The European Repo and Collateral Council of the International Capital Market Association (ICMA) has released the results of its 31st semi-annual survey of the European repo market. The survey, which calculates the amount of repo business outstanding on 8 June 2016 (prior to the Brexit vote in the UK) from the returns of 67 offices of 63 financial groups, mainly banks, sets the baseline figure for market size at EUR 5,379 billion, a 4.1% decrease on the December 2015 figure of EUR 5,608 billion and a year on year decrease of 1.6% from the survey in June 2015.
The decline in the baseline figure since the previous survey largely reflects the reduced number of survey participants. However, a comparison of a constant sample of survey participants shows a small, largely seasonal, rise of 0.5% since December but a year-on-year decline of 1.6%, confirming that the overall trend for repo market activity continues to be downward.
This long term reduction in repo activity may be attributed to the impact of regulation, including new liquidity and leverage regulations. However, the survey shows that G-SIFIs (global systemically important financial institutions) with strong investment banking franchises have taken the opportunity to increase the size of their repo books, perhaps because there is scope provided by the phased implementation of these new regulations. National differences in the implementation of the new rules may have also created opportunities for some banks. If this is the case, then further contraction can be expected in the market.
Godfried De Vidts, Chair of ICMA’s ERCC commented: “Today’s data from our long-standing survey gives a rather mixed picture of the repo market. Repo markets have been subjected to regulatory and prudential measures that taken all together may jeopardise the real economic benefit of this product. But, as we embark on mandatory clearing for OTC derivatives, adding buy-slide clients, the impact of this regulation is not always clear. The ERCC has always encouraged transparency and we look forward to continuing our constructive work with regulators to make sure these market signals are captured correctly and appropriate measures taken.”
Main survey findings
Government securities: the most dramatic change in the latest survey is the jump in the share of collateral represented by government securities to 85.8% from 78.6% of the European fixed income collateral in the survey. The most likely cause is the forthcoming implementation of reforms to money market mutual fund in the US in October, which is encouraging many prime funds to transform themselves into government securities funds in order to avoid more onerous operating conditions. Some European banks have been reliant on US funds for a significant share of their US dollar funding. But money market mutual fund regulation may not be the only factor. Demand for government securities is also buoyant because of the need for high quality liquid assets (HQLA) to meet liquidity requirements. This seems to have been driving a recovery in the share of German government bonds.
Duration: new regulation does not yet seem to have driven a sustained collective lengthening of the duration of funding in the repo market.
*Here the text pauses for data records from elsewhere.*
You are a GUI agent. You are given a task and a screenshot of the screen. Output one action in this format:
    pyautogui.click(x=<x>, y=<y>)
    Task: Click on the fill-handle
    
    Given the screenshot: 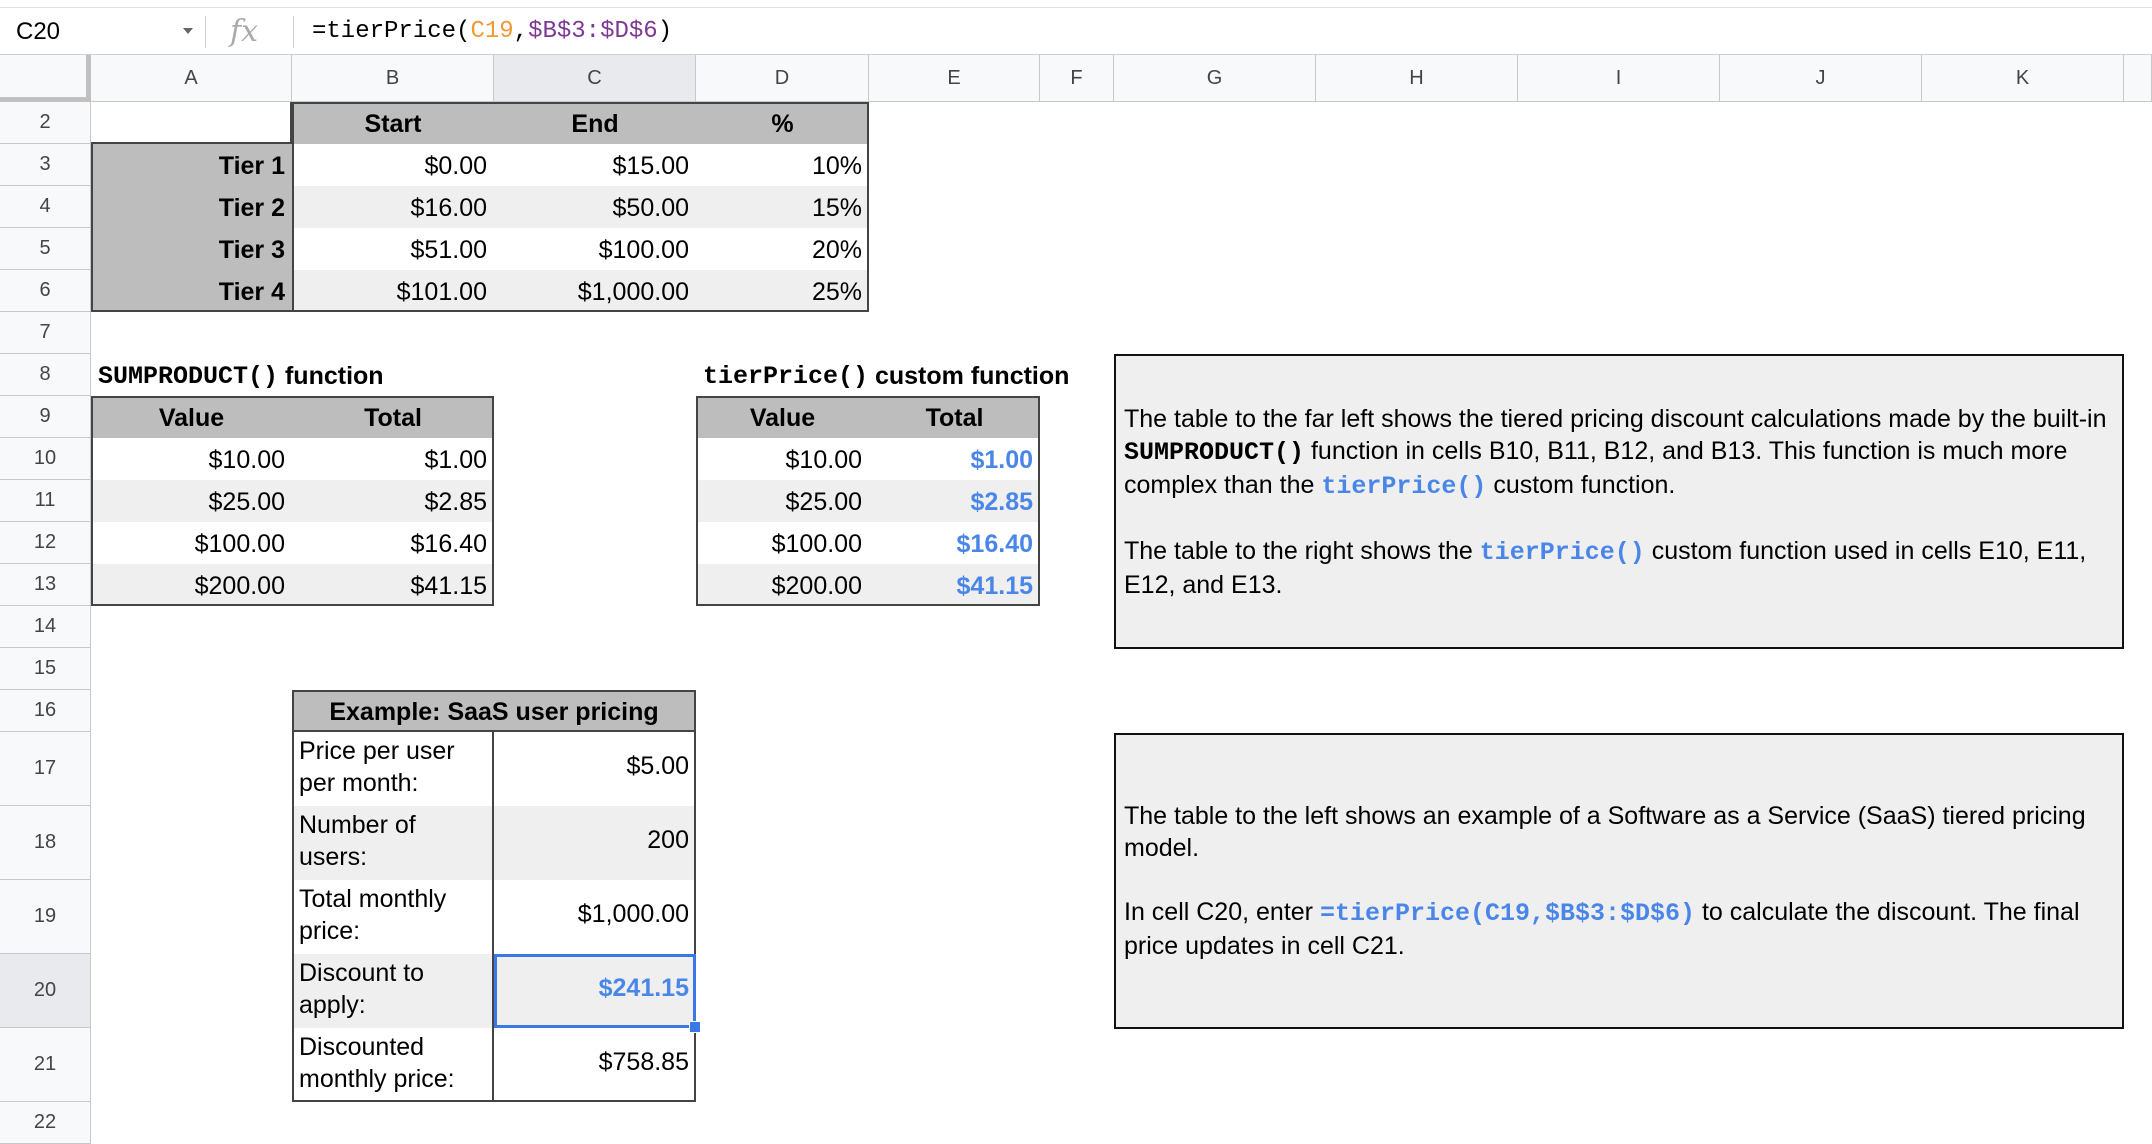 What is the action you would take?
    pyautogui.click(x=695, y=1027)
This may, in part, reflect a lack of longer-term funding, the supply of which has been reduced by reform of money market mutual funds, which have been forced to shorten the duration of their of investment, even in secured products such as repo.
Asian repo: for the first time, the survey has tried to break out Asian repo business conducted in Europe and the role of Eurobonds as collateral. Some 0.5% of cash was in Asian currencies other than the Japanese yen and 1.2% was in non-Japanese Asian collateral. Eurobonds accounted for 2.6% of repo collateral in Europe. However, these numbers are expected to rise in future surveys as more participants are able to answer the new questions.
The survey further continues to show the importance of CCPs in the European repo market, which regulatory measures are likely to encourage. Reflecting this, the ICMA European Repo and Collateral Council has published a short study on the trade registration models used by European central counterparties (CCPs) for repo transactions. This focuses on a specific issue (“the counterparty gap”) that emerged from a broader analysis of CCPs’ trade registration models.